(Stored records)
%%
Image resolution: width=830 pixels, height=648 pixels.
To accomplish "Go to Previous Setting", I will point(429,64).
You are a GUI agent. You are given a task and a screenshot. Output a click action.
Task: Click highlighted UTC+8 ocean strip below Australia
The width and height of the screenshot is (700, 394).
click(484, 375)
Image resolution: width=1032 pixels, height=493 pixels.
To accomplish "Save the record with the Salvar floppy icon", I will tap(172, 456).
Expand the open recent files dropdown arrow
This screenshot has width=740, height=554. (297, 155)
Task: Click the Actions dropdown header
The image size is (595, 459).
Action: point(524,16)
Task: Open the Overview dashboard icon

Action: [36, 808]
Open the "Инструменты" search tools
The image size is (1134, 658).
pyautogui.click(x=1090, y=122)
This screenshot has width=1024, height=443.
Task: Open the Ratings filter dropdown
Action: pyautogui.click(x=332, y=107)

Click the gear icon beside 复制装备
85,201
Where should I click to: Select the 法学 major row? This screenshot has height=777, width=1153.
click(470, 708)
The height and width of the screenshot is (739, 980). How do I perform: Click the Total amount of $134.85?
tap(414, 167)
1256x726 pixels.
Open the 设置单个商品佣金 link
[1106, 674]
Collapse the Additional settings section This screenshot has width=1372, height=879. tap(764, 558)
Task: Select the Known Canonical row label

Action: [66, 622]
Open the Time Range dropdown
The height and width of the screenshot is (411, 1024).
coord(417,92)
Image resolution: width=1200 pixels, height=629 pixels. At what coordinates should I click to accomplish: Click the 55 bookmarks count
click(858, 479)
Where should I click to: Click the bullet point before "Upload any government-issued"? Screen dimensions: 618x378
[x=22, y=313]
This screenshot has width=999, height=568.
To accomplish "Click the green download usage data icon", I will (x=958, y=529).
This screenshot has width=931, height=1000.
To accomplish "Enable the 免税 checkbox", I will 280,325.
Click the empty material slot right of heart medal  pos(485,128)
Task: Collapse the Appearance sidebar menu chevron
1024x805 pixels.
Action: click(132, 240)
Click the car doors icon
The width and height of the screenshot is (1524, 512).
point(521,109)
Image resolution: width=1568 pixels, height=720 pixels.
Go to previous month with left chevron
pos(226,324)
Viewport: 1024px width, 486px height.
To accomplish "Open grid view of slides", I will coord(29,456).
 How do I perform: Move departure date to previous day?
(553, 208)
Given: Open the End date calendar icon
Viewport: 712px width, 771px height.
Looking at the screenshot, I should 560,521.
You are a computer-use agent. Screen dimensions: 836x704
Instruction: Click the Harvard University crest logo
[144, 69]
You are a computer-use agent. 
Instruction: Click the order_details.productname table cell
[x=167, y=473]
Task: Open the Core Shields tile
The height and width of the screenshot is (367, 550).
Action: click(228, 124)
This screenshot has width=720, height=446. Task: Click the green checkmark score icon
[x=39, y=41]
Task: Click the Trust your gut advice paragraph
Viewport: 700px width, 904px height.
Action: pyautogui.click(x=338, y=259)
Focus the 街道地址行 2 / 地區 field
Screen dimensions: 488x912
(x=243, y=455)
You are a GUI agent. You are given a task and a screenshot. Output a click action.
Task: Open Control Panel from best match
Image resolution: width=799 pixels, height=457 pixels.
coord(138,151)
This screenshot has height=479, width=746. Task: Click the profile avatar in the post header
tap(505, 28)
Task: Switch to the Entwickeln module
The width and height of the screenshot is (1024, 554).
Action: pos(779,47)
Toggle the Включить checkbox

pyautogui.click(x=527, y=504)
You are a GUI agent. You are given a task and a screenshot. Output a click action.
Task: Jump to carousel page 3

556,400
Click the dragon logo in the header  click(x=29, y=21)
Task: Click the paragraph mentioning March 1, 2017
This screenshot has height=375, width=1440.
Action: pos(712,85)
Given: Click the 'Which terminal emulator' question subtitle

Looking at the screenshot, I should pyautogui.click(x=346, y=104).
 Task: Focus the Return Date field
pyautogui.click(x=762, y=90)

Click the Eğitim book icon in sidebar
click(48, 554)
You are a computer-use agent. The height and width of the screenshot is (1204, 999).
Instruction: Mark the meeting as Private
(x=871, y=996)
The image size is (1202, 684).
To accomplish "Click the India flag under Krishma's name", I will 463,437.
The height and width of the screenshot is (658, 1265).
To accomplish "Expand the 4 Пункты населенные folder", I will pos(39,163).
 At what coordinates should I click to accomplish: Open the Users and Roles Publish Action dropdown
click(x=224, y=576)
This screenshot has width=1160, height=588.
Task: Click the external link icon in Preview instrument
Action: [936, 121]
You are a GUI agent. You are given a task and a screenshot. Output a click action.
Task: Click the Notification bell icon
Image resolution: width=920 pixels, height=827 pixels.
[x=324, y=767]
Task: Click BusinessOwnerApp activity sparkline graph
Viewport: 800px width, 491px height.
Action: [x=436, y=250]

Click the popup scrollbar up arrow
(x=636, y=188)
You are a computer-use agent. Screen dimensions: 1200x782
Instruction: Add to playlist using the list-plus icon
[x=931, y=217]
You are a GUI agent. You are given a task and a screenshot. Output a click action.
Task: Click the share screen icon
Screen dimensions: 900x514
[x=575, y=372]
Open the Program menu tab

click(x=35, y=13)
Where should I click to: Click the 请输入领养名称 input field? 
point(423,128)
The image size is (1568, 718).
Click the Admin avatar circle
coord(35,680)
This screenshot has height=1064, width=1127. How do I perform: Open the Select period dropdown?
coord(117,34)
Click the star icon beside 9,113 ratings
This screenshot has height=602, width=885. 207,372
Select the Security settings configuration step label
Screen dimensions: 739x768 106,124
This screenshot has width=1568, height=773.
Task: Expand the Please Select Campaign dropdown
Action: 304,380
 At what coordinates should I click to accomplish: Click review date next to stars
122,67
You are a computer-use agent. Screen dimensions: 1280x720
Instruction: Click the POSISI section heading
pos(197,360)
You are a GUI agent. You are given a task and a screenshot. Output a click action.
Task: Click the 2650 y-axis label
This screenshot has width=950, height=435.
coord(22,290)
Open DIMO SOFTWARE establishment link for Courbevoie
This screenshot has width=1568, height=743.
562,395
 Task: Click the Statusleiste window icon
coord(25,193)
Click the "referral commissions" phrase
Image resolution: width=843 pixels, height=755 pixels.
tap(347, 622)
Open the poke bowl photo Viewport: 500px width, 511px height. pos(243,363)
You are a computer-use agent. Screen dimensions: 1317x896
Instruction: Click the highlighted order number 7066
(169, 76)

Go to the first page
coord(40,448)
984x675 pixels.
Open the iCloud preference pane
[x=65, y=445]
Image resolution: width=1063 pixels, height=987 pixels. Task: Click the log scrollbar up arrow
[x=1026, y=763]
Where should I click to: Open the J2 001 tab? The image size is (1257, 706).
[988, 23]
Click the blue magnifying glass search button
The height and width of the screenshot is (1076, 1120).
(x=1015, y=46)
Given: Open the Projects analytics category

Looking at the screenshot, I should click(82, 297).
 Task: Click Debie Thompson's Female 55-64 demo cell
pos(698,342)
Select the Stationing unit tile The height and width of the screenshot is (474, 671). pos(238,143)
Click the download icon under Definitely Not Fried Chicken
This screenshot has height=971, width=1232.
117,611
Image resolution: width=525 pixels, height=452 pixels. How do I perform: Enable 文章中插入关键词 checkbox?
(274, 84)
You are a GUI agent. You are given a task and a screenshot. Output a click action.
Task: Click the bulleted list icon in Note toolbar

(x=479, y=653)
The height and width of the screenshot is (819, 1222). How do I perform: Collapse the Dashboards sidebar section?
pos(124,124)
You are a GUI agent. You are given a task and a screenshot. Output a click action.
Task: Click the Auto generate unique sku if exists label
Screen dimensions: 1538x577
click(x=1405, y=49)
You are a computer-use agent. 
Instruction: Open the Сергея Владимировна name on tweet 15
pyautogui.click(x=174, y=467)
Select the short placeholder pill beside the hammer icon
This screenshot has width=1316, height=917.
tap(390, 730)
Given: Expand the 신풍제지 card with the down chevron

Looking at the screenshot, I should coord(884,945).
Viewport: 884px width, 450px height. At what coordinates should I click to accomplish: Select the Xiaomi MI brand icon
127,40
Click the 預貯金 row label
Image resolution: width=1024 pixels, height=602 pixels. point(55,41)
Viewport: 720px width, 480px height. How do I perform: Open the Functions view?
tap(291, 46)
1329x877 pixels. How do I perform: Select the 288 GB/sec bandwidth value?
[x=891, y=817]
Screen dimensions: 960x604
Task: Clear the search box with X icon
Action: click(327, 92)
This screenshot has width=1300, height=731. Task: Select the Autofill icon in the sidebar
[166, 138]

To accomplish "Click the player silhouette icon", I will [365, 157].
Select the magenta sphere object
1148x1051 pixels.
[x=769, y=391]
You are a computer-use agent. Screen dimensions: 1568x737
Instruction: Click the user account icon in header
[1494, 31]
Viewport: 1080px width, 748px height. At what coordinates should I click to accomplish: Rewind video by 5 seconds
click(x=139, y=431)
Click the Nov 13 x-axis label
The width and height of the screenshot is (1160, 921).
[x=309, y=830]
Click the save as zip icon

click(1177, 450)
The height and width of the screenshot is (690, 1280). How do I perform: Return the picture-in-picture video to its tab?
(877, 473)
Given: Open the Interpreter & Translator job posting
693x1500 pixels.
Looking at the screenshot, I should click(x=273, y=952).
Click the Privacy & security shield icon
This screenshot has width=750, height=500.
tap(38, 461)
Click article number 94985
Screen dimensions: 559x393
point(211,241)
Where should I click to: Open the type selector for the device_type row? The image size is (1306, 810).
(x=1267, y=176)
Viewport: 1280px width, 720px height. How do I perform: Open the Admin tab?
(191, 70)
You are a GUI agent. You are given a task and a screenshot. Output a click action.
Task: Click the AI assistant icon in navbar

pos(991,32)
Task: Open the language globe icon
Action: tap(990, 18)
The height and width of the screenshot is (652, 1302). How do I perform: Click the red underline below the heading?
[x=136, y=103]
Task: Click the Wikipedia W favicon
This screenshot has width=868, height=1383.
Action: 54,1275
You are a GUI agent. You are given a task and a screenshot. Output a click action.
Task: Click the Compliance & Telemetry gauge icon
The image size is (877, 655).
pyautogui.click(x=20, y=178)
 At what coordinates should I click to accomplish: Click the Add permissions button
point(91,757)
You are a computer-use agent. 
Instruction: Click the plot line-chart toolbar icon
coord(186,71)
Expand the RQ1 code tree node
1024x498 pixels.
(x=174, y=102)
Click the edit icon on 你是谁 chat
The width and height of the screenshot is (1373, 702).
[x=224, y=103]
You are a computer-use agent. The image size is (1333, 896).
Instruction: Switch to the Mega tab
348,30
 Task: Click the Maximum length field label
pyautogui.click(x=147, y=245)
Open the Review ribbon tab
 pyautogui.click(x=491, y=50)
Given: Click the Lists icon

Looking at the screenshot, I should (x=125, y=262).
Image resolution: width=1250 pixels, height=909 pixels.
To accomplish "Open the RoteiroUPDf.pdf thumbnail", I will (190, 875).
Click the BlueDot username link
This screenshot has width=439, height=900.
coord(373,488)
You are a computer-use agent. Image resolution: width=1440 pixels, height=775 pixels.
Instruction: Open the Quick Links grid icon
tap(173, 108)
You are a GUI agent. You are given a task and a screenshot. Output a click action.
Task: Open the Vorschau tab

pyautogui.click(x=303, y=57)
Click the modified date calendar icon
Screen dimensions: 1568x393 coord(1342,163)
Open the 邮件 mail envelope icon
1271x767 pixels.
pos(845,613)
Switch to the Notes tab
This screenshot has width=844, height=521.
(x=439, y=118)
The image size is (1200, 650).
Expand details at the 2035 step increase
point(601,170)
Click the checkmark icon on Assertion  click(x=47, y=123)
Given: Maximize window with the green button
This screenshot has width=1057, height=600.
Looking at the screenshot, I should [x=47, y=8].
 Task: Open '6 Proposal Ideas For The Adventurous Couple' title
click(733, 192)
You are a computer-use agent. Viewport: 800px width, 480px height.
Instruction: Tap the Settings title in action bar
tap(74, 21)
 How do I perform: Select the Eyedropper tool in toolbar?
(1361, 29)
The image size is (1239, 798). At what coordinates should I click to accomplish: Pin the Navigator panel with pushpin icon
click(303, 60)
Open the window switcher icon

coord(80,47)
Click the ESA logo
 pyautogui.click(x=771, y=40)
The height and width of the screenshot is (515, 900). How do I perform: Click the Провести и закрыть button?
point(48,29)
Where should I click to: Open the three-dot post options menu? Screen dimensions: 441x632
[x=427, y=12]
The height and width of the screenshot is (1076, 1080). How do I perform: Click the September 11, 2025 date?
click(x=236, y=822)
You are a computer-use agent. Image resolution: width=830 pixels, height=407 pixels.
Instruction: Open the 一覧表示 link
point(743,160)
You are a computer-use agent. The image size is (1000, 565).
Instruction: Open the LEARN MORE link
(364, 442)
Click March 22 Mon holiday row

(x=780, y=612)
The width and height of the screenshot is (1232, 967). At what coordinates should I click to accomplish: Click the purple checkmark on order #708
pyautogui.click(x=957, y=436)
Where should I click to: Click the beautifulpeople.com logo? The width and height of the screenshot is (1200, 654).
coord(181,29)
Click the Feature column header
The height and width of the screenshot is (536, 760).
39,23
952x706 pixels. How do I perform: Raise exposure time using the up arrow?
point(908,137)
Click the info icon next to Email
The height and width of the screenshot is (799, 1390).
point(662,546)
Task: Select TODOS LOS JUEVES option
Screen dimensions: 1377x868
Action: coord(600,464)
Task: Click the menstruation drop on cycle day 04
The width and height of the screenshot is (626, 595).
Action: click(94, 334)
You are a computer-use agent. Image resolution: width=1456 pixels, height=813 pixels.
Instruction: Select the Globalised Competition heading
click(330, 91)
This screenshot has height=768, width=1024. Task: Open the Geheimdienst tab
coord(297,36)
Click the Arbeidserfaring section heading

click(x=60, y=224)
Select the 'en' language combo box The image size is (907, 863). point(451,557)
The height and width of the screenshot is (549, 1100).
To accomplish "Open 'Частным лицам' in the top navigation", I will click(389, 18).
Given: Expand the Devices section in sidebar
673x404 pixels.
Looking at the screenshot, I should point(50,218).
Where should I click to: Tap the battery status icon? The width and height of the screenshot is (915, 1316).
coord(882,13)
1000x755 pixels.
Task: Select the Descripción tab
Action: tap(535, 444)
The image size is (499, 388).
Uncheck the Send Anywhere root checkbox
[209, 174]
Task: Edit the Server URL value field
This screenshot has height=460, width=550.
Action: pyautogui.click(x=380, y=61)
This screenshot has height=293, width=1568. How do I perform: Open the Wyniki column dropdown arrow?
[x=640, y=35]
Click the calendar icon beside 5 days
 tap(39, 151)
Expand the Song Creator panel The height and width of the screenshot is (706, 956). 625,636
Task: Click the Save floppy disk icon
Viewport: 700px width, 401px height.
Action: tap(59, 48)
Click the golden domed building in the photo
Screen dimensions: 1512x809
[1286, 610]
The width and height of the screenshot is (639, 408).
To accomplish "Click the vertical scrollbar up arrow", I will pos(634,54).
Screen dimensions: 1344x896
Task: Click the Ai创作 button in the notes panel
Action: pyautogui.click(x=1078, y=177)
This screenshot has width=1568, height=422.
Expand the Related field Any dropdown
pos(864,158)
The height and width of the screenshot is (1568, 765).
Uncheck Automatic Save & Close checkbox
%%
# [What to do]
Among the entries above, how many lines hold the string "paragraph"? Answer with the number only.

# [Response area]
2